## TRY IT
Each line of the records that holds "agent" should be shown in full.

## DATA IN THIS EXERCISE
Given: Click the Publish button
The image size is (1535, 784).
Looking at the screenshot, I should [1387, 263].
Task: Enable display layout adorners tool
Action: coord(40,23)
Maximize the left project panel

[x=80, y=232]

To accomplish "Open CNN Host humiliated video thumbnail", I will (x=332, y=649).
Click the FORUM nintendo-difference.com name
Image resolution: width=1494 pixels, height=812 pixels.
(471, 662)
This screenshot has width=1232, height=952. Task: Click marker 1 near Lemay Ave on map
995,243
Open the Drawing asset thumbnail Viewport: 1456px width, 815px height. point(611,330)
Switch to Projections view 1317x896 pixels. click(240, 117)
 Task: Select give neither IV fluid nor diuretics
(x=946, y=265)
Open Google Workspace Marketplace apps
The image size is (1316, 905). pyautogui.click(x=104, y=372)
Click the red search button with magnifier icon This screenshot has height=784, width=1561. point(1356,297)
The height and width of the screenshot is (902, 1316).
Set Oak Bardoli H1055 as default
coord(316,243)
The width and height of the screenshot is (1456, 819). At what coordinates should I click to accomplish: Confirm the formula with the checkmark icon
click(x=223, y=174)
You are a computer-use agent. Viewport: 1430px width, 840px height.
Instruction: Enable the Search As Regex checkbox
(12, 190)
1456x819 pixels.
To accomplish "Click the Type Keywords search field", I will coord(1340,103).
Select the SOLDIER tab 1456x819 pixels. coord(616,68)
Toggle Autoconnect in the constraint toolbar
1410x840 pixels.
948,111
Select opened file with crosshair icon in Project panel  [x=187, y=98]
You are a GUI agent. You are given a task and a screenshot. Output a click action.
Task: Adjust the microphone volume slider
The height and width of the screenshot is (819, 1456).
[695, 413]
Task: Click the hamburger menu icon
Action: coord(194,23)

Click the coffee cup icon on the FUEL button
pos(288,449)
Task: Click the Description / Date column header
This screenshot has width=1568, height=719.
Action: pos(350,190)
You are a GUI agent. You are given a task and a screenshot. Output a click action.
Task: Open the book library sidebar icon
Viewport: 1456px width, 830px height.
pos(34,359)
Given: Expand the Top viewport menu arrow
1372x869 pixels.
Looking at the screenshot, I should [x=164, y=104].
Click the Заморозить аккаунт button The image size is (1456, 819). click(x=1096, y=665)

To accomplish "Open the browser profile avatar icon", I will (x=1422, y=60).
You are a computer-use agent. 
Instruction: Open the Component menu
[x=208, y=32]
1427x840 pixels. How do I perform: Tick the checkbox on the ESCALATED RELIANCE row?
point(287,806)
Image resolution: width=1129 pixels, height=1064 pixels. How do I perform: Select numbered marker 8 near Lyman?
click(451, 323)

## SOLUTION TO THIS TASK
You are a computer-use agent. Viewport: 1430px width, 840px height.
You are a GUI agent. You are given a task and a screenshot. Output a click action.
You are a GUI agent. You are given a task and a screenshot. Output a click action.
You are a computer-use agent. 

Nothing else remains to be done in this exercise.